Print each record exactly, with no word added or removed.

┄┄┄┄┄┄┄┄┄┄

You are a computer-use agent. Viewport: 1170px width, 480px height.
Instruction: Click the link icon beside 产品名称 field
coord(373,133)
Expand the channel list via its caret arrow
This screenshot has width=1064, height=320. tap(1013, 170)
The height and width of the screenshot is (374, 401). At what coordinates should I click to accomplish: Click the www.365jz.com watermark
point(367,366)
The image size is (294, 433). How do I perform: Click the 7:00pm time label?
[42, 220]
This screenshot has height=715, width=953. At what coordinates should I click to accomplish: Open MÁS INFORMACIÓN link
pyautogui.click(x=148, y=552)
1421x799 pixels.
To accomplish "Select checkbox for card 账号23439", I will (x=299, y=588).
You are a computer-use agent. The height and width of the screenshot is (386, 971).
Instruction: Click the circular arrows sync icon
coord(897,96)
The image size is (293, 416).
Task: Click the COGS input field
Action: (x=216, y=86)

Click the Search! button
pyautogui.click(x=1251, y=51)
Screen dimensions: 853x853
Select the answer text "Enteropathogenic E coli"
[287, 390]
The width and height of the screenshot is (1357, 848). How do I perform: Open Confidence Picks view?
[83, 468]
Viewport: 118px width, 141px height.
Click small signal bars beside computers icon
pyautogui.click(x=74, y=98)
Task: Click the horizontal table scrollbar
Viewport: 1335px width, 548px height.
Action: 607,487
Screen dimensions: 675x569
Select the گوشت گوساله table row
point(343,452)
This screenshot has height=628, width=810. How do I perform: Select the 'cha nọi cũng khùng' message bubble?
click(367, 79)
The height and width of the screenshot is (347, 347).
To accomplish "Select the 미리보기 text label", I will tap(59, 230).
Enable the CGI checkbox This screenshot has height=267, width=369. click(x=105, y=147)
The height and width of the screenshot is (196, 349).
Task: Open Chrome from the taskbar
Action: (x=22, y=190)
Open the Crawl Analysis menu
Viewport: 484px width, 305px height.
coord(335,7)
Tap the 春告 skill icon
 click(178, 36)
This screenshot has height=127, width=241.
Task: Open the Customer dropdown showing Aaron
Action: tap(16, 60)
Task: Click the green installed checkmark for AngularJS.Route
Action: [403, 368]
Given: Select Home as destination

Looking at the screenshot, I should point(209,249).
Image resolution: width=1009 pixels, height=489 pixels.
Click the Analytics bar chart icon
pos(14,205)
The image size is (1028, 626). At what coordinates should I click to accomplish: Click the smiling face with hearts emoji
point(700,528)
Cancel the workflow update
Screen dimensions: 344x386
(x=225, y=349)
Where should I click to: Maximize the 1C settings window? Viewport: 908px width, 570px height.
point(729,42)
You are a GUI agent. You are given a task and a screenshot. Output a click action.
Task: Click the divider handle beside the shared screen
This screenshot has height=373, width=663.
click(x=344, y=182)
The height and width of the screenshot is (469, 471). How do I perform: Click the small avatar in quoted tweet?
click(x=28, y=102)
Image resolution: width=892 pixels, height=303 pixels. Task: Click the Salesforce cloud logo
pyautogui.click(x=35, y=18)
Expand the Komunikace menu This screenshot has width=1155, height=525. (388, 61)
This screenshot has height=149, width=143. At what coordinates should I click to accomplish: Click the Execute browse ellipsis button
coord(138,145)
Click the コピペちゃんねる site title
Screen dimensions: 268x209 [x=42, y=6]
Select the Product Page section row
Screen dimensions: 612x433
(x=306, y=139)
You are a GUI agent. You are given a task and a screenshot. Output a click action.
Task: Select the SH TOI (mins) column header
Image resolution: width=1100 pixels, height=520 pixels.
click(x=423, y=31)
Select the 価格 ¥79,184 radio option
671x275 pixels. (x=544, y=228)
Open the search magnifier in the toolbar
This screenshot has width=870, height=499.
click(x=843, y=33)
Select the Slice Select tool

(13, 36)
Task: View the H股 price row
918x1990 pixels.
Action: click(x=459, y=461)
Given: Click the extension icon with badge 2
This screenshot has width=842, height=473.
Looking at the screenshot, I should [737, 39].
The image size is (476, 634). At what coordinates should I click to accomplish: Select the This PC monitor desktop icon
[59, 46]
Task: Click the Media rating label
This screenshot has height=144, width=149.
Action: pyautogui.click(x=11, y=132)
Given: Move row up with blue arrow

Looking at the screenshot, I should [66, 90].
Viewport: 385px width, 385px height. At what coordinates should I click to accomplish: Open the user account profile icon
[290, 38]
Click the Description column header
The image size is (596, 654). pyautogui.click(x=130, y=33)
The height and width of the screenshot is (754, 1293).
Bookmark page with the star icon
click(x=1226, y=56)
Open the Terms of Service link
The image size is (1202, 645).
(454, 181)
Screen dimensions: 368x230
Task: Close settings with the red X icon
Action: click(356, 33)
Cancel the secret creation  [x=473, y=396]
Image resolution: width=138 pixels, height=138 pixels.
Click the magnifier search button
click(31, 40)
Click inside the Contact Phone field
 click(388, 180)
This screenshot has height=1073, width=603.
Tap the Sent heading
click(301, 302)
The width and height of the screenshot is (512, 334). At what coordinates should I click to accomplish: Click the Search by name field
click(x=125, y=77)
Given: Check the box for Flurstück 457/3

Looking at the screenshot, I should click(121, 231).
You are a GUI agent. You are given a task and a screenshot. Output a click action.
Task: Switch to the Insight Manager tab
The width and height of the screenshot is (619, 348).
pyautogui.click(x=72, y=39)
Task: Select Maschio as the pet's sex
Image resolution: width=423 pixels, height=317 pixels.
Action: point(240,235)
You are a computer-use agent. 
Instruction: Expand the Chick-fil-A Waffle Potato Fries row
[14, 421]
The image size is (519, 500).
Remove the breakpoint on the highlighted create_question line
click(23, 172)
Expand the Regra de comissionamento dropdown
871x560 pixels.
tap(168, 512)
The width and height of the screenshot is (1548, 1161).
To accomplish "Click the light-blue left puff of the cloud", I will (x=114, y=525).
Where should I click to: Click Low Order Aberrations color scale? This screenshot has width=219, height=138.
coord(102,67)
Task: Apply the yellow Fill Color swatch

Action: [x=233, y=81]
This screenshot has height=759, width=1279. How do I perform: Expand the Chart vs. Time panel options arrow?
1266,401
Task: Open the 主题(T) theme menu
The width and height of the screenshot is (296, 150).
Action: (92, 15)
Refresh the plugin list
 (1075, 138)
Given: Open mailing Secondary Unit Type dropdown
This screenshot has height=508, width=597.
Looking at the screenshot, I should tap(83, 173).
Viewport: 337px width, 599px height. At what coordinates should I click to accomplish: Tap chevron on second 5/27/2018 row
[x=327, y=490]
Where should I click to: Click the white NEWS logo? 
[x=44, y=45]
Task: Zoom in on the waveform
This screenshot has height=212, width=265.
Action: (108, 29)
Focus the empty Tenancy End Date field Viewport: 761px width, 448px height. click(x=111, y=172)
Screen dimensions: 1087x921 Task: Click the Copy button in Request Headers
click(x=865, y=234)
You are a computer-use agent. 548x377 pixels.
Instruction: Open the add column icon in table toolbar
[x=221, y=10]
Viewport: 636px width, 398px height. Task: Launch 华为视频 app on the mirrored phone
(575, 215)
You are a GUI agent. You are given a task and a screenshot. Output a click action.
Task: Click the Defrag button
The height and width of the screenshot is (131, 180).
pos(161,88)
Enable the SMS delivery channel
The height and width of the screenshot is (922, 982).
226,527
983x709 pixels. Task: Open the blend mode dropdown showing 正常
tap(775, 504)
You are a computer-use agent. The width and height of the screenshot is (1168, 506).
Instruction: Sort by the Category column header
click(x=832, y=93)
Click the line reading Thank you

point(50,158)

┄┄┄┄┄┄┄┄┄┄

*Completed task*.
You are a computer-use agent. Viewport: 1170px width, 480px height.
Instruction: Click the link icon beside 产品名称 field
coord(373,133)
Expand the channel list via its caret arrow
This screenshot has width=1064, height=320. tap(1013, 170)
The height and width of the screenshot is (374, 401). At what coordinates should I click to accomplish: Click the www.365jz.com watermark
point(367,366)
The image size is (294, 433). How do I perform: Click the 7:00pm time label?
[42, 220]
This screenshot has height=715, width=953. At what coordinates should I click to accomplish: Open MÁS INFORMACIÓN link
pyautogui.click(x=148, y=552)
1421x799 pixels.
To accomplish "Select checkbox for card 账号23439", I will (x=299, y=588).
You are a computer-use agent. The height and width of the screenshot is (386, 971).
Instruction: Click the circular arrows sync icon
coord(897,96)
The image size is (293, 416).
Task: Click the COGS input field
Action: (x=216, y=86)

Click the Search! button
pyautogui.click(x=1251, y=51)
Screen dimensions: 853x853
Select the answer text "Enteropathogenic E coli"
[287, 390]
The width and height of the screenshot is (1357, 848). How do I perform: Open Confidence Picks view?
[83, 468]
Viewport: 118px width, 141px height.
Click small signal bars beside computers icon
pyautogui.click(x=74, y=98)
Task: Click the horizontal table scrollbar
Viewport: 1335px width, 548px height.
Action: 607,487
Screen dimensions: 675x569
Select the گوشت گوساله table row
point(343,452)
This screenshot has height=628, width=810. How do I perform: Select the 'cha nọi cũng khùng' message bubble?
click(367, 79)
The height and width of the screenshot is (347, 347).
To accomplish "Select the 미리보기 text label", I will tap(59, 230).
Enable the CGI checkbox This screenshot has height=267, width=369. click(x=105, y=147)
The height and width of the screenshot is (196, 349).
Task: Open Chrome from the taskbar
Action: (x=22, y=190)
Open the Crawl Analysis menu
Viewport: 484px width, 305px height.
coord(335,7)
Tap the 春告 skill icon
 click(178, 36)
This screenshot has height=127, width=241.
Task: Open the Customer dropdown showing Aaron
Action: tap(16, 60)
Task: Click the green installed checkmark for AngularJS.Route
Action: [403, 368]
Given: Select Home as destination

Looking at the screenshot, I should point(209,249).
Image resolution: width=1009 pixels, height=489 pixels.
Click the Analytics bar chart icon
pos(14,205)
The image size is (1028, 626). At what coordinates should I click to accomplish: Click the smiling face with hearts emoji
point(700,528)
Cancel the workflow update
Screen dimensions: 344x386
(x=225, y=349)
Where should I click to: Maximize the 1C settings window? Viewport: 908px width, 570px height.
point(729,42)
You are a GUI agent. You are given a task and a screenshot. Output a click action.
Task: Click the divider handle beside the shared screen
This screenshot has height=373, width=663.
click(x=344, y=182)
The height and width of the screenshot is (469, 471). How do I perform: Click the small avatar in quoted tweet?
click(x=28, y=102)
Image resolution: width=892 pixels, height=303 pixels. Task: Click the Salesforce cloud logo
pyautogui.click(x=35, y=18)
Expand the Komunikace menu This screenshot has width=1155, height=525. (388, 61)
This screenshot has height=149, width=143. At what coordinates should I click to accomplish: Click the Execute browse ellipsis button
coord(138,145)
Click the コピペちゃんねる site title
Screen dimensions: 268x209 [x=42, y=6]
Select the Product Page section row
Screen dimensions: 612x433
(x=306, y=139)
You are a GUI agent. You are given a task and a screenshot. Output a click action.
Task: Select the SH TOI (mins) column header
Image resolution: width=1100 pixels, height=520 pixels.
click(x=423, y=31)
Select the 価格 ¥79,184 radio option
671x275 pixels. (x=544, y=228)
Open the search magnifier in the toolbar
This screenshot has width=870, height=499.
click(x=843, y=33)
Select the Slice Select tool

(13, 36)
Task: View the H股 price row
918x1990 pixels.
Action: click(x=459, y=461)
Given: Click the extension icon with badge 2
This screenshot has width=842, height=473.
Looking at the screenshot, I should [737, 39].
The image size is (476, 634). At what coordinates should I click to accomplish: Select the This PC monitor desktop icon
[59, 46]
Task: Click the Media rating label
This screenshot has height=144, width=149.
Action: pyautogui.click(x=11, y=132)
Given: Move row up with blue arrow

Looking at the screenshot, I should [66, 90].
Viewport: 385px width, 385px height. At what coordinates should I click to accomplish: Open the user account profile icon
[290, 38]
Click the Description column header
The image size is (596, 654). pyautogui.click(x=130, y=33)
The height and width of the screenshot is (754, 1293).
Bookmark page with the star icon
click(x=1226, y=56)
Open the Terms of Service link
The image size is (1202, 645).
(454, 181)
Screen dimensions: 368x230
Task: Close settings with the red X icon
Action: click(356, 33)
Cancel the secret creation  [x=473, y=396]
Image resolution: width=138 pixels, height=138 pixels.
Click the magnifier search button
click(31, 40)
Click inside the Contact Phone field
 click(388, 180)
This screenshot has height=1073, width=603.
Tap the Sent heading
click(301, 302)
The width and height of the screenshot is (512, 334). At what coordinates should I click to accomplish: Click the Search by name field
click(x=125, y=77)
Given: Check the box for Flurstück 457/3

Looking at the screenshot, I should click(121, 231).
You are a GUI agent. You are given a task and a screenshot. Output a click action.
Task: Switch to the Insight Manager tab
The width and height of the screenshot is (619, 348).
pyautogui.click(x=72, y=39)
Task: Select Maschio as the pet's sex
Image resolution: width=423 pixels, height=317 pixels.
Action: point(240,235)
You are a computer-use agent. 
Instruction: Expand the Chick-fil-A Waffle Potato Fries row
[14, 421]
The image size is (519, 500).
Remove the breakpoint on the highlighted create_question line
click(23, 172)
Expand the Regra de comissionamento dropdown
871x560 pixels.
tap(168, 512)
The width and height of the screenshot is (1548, 1161).
To accomplish "Click the light-blue left puff of the cloud", I will (x=114, y=525).
Where should I click to: Click Low Order Aberrations color scale? This screenshot has width=219, height=138.
coord(102,67)
Task: Apply the yellow Fill Color swatch

Action: [x=233, y=81]
This screenshot has height=759, width=1279. How do I perform: Expand the Chart vs. Time panel options arrow?
1266,401
Task: Open the 主题(T) theme menu
The width and height of the screenshot is (296, 150).
Action: (92, 15)
Refresh the plugin list
 (1075, 138)
Given: Open mailing Secondary Unit Type dropdown
This screenshot has height=508, width=597.
Looking at the screenshot, I should tap(83, 173).
Viewport: 337px width, 599px height. At what coordinates should I click to accomplish: Tap chevron on second 5/27/2018 row
[x=327, y=490]
Where should I click to: Click the white NEWS logo? 
[x=44, y=45]
Task: Zoom in on the waveform
This screenshot has height=212, width=265.
Action: (108, 29)
Focus the empty Tenancy End Date field Viewport: 761px width, 448px height. click(x=111, y=172)
Screen dimensions: 1087x921 Task: Click the Copy button in Request Headers
click(x=865, y=234)
You are a computer-use agent. 548x377 pixels.
Instruction: Open the add column icon in table toolbar
[x=221, y=10]
Viewport: 636px width, 398px height. Task: Launch 华为视频 app on the mirrored phone
(575, 215)
You are a GUI agent. You are given a task and a screenshot. Output a click action.
Task: Click the Defrag button
The height and width of the screenshot is (131, 180).
pos(161,88)
Enable the SMS delivery channel
The height and width of the screenshot is (922, 982).
226,527
983x709 pixels. Task: Open the blend mode dropdown showing 正常
tap(775, 504)
You are a computer-use agent. The width and height of the screenshot is (1168, 506).
Instruction: Sort by the Category column header
click(x=832, y=93)
Click the line reading Thank you

point(50,158)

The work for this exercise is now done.